■ **SOURCE MATERIAL**:

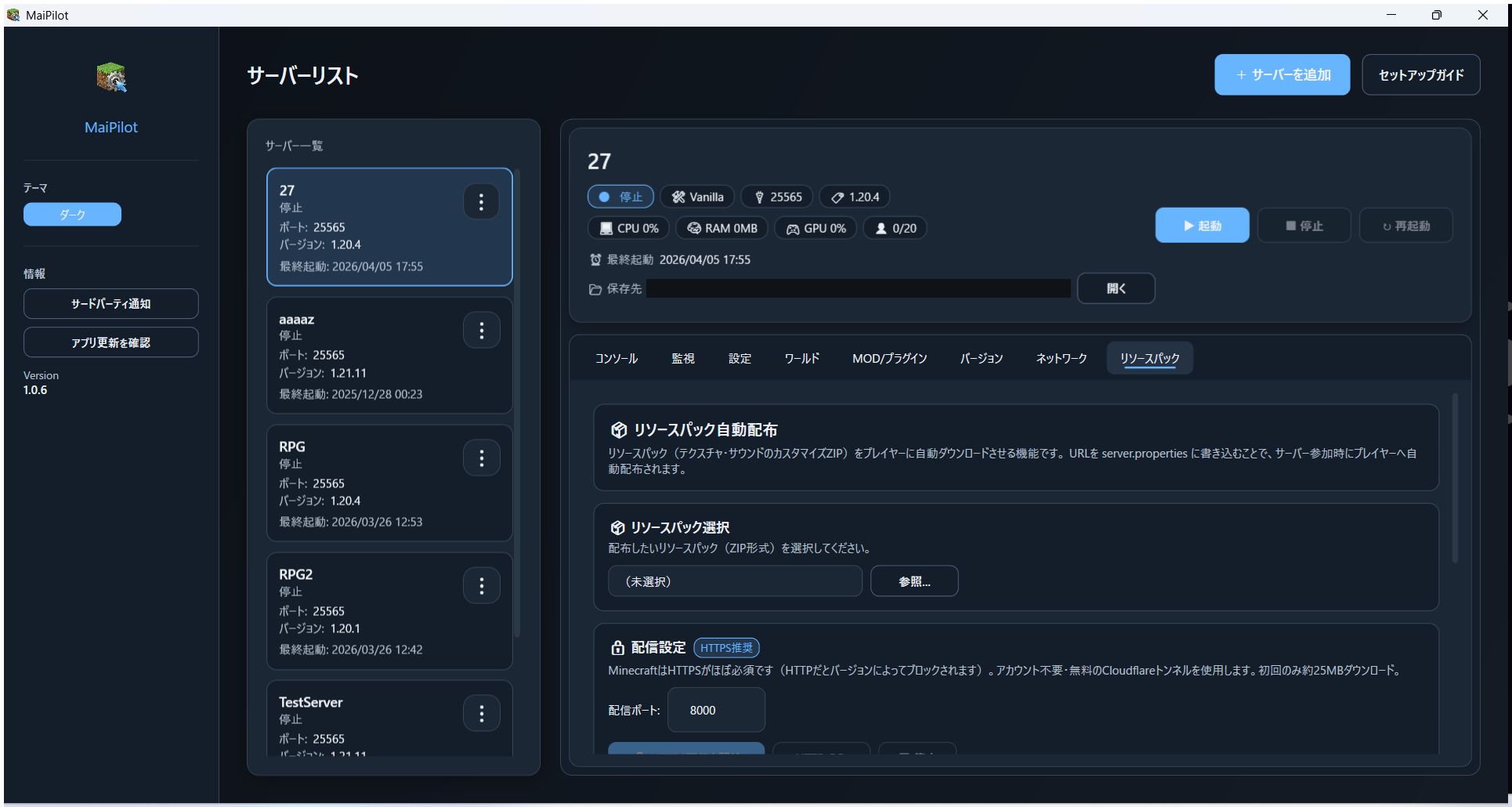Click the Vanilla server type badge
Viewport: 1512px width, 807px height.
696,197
* * *
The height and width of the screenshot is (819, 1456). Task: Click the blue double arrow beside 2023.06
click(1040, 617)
--
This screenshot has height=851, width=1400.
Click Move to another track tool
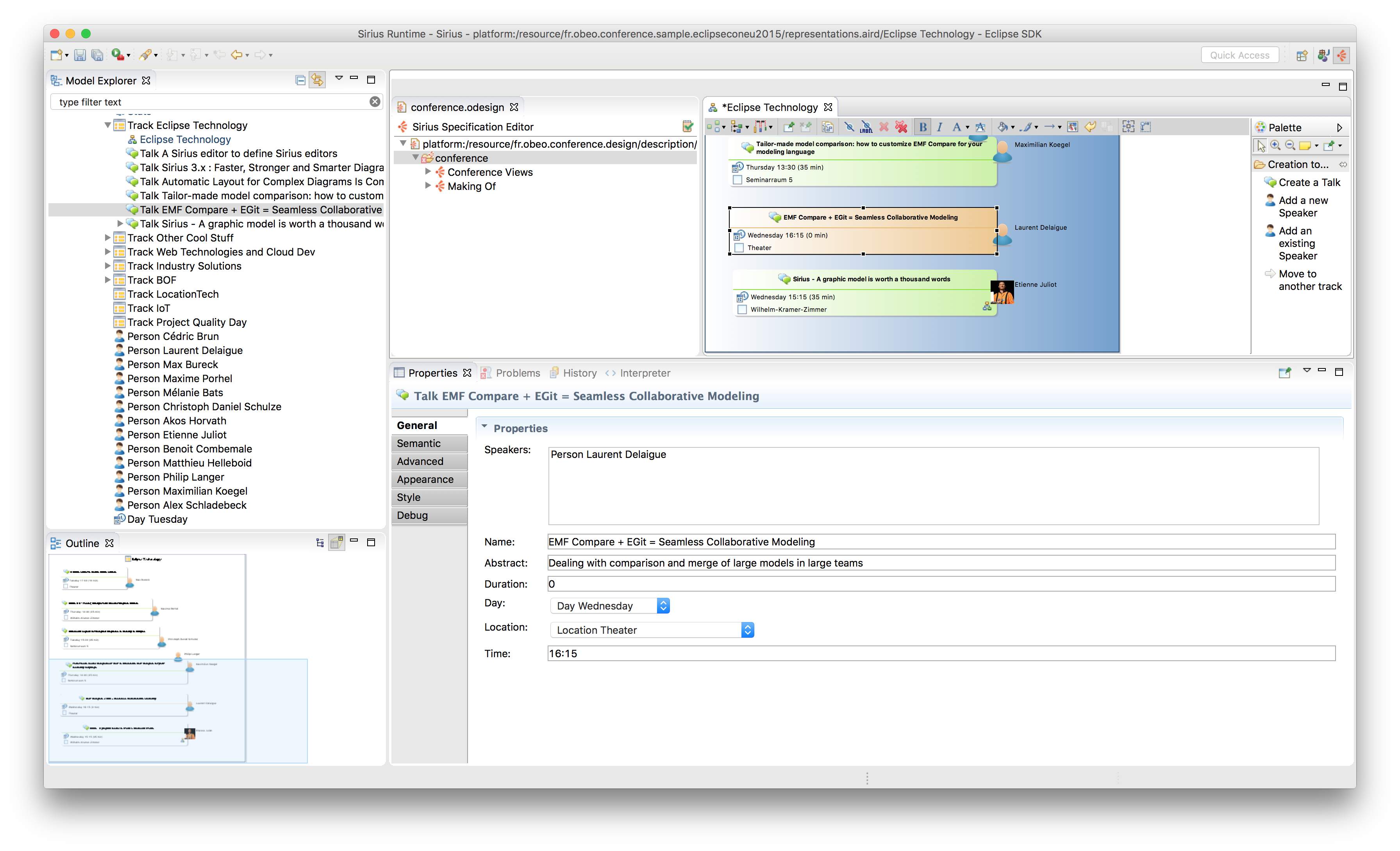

■ **BRIEF**: Could you return exactly the stretch of the data above that starts at the line with "This screenshot has height=851, width=1400." and ends at the line with "Click Move to another track tool", both lines included?

■ **SOLUTION TO THIS TASK**:
This screenshot has height=851, width=1400.
Click Move to another track tool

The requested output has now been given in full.